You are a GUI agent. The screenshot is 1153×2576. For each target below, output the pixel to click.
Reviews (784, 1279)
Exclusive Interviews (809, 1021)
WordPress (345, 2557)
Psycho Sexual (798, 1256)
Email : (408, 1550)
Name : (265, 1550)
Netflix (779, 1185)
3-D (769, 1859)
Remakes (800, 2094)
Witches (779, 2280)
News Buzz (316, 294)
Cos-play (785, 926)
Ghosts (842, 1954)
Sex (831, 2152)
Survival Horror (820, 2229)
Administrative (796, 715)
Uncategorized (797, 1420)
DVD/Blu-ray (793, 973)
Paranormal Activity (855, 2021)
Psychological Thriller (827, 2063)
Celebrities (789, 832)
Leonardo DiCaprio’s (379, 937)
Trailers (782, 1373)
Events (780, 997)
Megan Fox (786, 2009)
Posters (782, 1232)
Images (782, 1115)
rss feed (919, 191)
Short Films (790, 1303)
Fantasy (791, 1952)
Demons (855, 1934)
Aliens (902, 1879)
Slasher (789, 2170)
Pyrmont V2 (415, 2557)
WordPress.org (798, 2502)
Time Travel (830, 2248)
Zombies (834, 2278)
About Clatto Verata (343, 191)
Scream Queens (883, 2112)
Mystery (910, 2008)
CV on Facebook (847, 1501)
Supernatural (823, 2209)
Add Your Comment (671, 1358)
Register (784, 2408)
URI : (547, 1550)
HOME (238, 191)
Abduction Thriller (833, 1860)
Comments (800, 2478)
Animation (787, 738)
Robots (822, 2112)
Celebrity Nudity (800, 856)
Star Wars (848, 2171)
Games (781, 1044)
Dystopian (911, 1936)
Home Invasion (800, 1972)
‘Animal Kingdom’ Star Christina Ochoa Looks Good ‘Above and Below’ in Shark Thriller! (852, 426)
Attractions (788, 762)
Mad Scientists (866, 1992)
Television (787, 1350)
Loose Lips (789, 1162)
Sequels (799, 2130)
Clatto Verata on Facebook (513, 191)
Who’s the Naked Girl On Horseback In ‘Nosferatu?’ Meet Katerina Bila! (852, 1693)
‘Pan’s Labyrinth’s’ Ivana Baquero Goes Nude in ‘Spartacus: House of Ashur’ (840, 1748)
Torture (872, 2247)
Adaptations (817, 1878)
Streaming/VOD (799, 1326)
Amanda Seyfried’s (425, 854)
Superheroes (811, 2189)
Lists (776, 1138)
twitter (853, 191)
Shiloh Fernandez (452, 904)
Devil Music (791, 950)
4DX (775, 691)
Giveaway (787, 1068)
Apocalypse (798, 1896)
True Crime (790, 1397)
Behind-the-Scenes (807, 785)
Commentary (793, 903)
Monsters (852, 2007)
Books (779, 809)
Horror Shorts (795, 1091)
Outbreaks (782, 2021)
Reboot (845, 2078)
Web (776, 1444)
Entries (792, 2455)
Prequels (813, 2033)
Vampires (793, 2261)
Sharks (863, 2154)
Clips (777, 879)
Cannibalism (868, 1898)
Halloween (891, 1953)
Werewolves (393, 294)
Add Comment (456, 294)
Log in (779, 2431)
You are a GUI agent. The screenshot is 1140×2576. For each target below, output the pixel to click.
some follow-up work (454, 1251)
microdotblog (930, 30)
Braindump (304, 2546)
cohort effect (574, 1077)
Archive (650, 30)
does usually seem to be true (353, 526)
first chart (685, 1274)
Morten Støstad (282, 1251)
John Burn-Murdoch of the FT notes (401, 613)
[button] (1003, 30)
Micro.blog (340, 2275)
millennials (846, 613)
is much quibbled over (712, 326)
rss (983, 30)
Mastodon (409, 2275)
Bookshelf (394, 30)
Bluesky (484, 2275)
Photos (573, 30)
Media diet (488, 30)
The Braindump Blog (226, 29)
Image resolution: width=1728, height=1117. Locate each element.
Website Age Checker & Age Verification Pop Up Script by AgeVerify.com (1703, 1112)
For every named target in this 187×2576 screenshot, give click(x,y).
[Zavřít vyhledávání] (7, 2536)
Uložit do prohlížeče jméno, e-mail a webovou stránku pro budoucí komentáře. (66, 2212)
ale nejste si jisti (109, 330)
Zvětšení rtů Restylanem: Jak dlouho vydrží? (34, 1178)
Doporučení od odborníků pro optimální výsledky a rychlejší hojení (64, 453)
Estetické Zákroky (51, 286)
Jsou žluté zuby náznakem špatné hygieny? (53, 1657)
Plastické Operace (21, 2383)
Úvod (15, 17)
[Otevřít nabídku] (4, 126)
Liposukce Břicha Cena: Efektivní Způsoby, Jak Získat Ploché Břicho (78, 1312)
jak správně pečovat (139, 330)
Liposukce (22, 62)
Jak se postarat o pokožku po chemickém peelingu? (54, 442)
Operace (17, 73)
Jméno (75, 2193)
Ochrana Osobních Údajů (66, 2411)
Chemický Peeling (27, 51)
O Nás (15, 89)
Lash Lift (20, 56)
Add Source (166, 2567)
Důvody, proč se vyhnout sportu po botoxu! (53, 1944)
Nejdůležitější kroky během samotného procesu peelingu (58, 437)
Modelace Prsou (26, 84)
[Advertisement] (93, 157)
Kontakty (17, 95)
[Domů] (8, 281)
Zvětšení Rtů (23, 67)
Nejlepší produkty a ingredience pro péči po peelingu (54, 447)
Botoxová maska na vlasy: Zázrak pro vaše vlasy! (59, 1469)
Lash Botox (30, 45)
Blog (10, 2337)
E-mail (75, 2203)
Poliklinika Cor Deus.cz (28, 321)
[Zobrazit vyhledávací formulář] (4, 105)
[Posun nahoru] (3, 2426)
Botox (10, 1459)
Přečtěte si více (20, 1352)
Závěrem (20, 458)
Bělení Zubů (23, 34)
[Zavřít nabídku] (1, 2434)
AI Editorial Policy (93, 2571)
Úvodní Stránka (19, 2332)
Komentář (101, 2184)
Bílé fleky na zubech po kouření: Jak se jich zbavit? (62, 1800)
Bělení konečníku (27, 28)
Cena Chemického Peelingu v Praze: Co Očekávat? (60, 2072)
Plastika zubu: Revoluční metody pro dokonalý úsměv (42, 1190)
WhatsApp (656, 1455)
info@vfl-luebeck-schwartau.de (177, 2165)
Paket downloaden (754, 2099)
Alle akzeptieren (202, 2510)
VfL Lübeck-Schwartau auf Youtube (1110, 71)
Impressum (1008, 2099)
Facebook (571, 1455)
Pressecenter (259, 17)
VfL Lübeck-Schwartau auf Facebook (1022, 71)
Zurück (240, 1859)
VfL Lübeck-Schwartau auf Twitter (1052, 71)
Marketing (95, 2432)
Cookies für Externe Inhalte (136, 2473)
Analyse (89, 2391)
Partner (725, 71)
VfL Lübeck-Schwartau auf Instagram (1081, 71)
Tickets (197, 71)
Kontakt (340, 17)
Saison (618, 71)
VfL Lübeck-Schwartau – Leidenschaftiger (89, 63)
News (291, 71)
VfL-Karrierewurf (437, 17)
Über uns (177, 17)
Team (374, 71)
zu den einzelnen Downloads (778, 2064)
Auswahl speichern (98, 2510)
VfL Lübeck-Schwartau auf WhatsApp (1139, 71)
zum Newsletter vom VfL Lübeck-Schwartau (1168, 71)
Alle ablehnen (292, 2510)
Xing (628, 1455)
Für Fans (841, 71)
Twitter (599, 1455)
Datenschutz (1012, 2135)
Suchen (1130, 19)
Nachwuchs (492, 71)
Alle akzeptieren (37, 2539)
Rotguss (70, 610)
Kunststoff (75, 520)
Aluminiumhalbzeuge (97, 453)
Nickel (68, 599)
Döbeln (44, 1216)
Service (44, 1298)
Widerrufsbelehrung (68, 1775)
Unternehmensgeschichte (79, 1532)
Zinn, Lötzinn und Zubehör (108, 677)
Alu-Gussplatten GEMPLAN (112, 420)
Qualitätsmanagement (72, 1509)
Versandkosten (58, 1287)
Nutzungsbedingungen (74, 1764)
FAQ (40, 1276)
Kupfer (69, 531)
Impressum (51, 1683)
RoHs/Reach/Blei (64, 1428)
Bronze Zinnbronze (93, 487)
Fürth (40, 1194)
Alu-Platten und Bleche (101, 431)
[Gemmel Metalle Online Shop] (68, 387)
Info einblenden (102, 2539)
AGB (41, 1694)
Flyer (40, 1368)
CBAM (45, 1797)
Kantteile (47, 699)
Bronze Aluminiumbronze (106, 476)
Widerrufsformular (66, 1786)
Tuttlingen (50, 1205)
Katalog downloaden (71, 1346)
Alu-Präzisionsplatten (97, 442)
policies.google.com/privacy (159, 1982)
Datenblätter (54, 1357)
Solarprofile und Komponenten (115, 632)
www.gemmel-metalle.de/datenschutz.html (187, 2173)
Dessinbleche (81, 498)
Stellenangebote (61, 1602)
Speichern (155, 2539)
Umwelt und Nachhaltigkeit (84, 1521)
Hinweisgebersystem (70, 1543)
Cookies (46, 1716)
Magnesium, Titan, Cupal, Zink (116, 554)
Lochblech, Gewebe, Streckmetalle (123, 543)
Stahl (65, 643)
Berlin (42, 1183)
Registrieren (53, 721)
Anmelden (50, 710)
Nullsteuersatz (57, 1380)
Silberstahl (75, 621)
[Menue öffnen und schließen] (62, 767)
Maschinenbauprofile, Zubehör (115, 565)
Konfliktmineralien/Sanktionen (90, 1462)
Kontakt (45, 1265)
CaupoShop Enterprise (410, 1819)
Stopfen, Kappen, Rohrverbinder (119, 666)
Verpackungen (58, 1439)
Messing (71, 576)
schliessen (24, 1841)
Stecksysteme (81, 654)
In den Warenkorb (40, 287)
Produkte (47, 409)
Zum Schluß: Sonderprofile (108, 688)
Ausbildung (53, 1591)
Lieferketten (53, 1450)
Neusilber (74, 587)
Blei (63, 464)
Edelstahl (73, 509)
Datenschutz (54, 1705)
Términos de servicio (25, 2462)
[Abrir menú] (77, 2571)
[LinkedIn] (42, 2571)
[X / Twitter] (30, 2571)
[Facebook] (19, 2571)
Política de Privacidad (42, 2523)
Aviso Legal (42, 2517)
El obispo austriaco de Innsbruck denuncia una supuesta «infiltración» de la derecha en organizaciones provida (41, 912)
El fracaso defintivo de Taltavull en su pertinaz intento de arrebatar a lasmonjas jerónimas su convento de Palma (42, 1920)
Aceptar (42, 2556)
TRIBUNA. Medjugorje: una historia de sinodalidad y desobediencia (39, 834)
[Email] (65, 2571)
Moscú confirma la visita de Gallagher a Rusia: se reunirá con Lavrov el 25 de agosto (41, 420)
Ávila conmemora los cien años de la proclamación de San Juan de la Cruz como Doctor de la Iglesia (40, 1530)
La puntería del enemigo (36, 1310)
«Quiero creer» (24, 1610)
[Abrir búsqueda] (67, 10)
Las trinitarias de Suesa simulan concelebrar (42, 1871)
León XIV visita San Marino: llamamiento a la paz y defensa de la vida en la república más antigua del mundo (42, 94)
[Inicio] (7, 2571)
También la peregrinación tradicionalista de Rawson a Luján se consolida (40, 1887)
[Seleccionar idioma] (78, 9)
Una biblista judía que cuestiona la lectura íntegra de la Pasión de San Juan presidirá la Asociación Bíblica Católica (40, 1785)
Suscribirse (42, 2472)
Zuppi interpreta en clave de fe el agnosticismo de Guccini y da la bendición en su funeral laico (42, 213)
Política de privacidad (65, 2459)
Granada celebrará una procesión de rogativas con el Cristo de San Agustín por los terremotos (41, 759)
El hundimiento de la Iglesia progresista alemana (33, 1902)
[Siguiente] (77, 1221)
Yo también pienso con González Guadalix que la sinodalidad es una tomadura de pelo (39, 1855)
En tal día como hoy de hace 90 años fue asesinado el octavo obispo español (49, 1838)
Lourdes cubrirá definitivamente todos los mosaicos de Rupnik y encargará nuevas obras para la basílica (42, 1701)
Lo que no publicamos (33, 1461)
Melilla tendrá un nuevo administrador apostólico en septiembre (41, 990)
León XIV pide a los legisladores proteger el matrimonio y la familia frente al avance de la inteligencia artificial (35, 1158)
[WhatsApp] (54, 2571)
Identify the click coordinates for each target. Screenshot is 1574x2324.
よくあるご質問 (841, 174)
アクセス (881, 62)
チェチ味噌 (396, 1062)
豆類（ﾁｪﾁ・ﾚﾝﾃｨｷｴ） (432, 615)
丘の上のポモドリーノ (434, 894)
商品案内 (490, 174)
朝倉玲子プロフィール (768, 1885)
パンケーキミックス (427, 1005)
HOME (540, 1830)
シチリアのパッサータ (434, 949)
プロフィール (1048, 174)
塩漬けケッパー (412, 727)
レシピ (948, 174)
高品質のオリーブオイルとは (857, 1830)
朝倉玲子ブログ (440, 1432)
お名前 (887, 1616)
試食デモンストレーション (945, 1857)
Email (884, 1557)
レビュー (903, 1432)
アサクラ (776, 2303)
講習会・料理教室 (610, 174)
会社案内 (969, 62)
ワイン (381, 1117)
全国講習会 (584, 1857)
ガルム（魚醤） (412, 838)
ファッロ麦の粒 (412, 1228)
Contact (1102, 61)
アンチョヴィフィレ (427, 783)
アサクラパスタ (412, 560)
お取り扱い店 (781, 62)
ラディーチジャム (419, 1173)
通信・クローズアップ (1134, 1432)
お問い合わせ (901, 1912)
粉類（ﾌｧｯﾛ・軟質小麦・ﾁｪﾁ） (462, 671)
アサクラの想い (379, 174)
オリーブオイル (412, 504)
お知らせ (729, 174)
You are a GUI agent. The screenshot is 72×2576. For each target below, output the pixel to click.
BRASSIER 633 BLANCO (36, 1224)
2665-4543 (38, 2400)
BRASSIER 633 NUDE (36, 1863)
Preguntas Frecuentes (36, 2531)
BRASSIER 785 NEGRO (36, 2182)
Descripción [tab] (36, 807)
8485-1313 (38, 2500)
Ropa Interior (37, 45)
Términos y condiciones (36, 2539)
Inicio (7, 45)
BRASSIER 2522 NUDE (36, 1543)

☆ ☆ ☆ ☆ ☆ ☆ ☆

→ **Description of the task**: Return each line exactly, beginning at the start of the material above and ending at the line that includes "Pyrmont V2 (415, 2557)", with both of those kept.

→ **Your solution**:
You are a GUI agent. The screenshot is 1153×2576. For each target below, output the pixel to click.
Reviews (784, 1279)
Exclusive Interviews (809, 1021)
WordPress (345, 2557)
Psycho Sexual (798, 1256)
Email : (408, 1550)
Name : (265, 1550)
Netflix (779, 1185)
3-D (769, 1859)
Remakes (800, 2094)
Witches (779, 2280)
News Buzz (316, 294)
Cos-play (785, 926)
Ghosts (842, 1954)
Sex (831, 2152)
Survival Horror (820, 2229)
Administrative (796, 715)
Uncategorized (797, 1420)
DVD/Blu-ray (793, 973)
Paranormal Activity (855, 2021)
Psychological Thriller (827, 2063)
Celebrities (789, 832)
Leonardo DiCaprio’s (379, 937)
Trailers (782, 1373)
Events (780, 997)
Megan Fox (786, 2009)
Posters (782, 1232)
Images (782, 1115)
rss feed (919, 191)
Short Films (790, 1303)
Fantasy (791, 1952)
Demons (855, 1934)
Aliens (902, 1879)
Slasher (789, 2170)
Pyrmont V2 (415, 2557)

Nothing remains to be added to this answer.